AMOR DESESPERADO – “Carta ao Bispo” é a história de uma derrota. A derrota de Gil, “cavaleiro-andante de torna-viagem, sempre encalhando em algum lugar”, é também a derrota do homem brasileiro do nordeste, que fracassa mesmo quando tenta ser solidário com seus irmãos de fome e seca. Empenhado na luta política, na procura do amor, tentando ser responsável pelo destino dos outros, Gil só consegue assumir sua integridade no momento em que decide ser dono do próprio destino. A saída, então, é o suicídio. Se é certo ou errado, não importa: “O errado e o certo não é nem o errado nem o certo. Estou na minha estrada”.

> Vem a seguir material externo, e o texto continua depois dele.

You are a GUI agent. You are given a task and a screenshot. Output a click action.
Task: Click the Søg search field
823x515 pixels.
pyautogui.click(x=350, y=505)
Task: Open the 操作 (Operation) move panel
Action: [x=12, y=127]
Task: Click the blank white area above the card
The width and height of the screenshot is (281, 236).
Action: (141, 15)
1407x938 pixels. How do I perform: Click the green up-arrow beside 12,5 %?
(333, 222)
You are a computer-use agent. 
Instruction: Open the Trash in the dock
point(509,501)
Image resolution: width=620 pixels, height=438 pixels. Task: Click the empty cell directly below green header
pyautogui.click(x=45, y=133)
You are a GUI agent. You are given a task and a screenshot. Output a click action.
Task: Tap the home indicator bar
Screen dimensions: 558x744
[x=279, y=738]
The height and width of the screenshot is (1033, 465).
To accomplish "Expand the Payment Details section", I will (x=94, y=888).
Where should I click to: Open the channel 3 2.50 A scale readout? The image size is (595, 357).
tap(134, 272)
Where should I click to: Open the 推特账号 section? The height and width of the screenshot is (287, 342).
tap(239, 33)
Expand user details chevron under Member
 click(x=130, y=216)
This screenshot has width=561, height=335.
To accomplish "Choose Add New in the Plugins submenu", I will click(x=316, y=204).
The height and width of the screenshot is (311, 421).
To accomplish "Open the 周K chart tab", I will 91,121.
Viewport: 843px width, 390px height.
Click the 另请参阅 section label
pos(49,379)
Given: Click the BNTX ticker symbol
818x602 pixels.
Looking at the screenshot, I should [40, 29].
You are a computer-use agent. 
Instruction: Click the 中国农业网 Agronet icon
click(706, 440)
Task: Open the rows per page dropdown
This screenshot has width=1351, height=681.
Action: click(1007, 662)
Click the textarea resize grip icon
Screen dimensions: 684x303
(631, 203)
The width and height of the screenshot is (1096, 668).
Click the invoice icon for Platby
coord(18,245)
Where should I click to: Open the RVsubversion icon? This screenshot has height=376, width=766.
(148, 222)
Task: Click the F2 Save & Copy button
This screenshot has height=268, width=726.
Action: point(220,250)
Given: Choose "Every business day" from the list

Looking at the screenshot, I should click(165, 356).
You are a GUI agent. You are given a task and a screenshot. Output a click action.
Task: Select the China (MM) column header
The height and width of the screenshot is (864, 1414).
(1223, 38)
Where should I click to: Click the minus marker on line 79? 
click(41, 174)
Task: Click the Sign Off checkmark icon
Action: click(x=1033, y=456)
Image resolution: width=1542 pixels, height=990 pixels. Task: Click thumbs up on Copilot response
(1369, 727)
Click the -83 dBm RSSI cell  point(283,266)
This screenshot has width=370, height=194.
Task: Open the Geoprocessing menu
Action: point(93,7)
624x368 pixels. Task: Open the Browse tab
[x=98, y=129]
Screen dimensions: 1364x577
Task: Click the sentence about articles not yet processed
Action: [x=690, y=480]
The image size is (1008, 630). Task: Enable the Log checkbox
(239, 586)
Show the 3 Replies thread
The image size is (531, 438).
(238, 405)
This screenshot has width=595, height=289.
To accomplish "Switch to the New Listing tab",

Assim como sua personagem, o autor também assume, ou reafirma, seu destino de escritor, com a publicação deste livro. E de forma cada vez ainda mais segura, no extremo oposto do suicida Gil. Conquistando pouco a pouco uma linguagem e um universo próprios, inconfundíveis, Torres parece estar se preparando para ocupar um dos espaços deixados vagos com a morte de romancistas do porte de Clarice Lispector, Guimarães Rosa, Osman Lins. Voltado – sem proselitismos, o que é raro – para a realidade brasileira, ele é capaz de dizer com simplicidade coisas como “Olha as varandas, olha os coqueiros, bananeiras no quintal, fuxicos no portão (…) Terrinha bendita, terrinha maldita, gente feinha, gente bonita, lugarzinho que a gente reclama mas gosta, compadre”.
Em torno desse amor – desesperado, talvez suicida – por seu país é que gira a bela “Carta ao Bispo”, na mesma linha do anterior “Essa Terra”. Com a circunstância de que, em Torres, esse amor nasce mais do coração, das vísceras, que da cabeça, do raciocínio. Daí a paixão, o calor, o encanto poderoso do livro, e a maneira como ele atinge o leitor pelo caminho da emoção. Suas dúvidas tornam indispensável refletir sobre “este país trocado: cada macaco no seu galho”. “Carta ao Bispo” é um livro que, oportunamente, desmente a fragilidade da atual literatura brasileira, além de confirmar e ampliar a vigorosa posição de Antônio Torres dentro dela.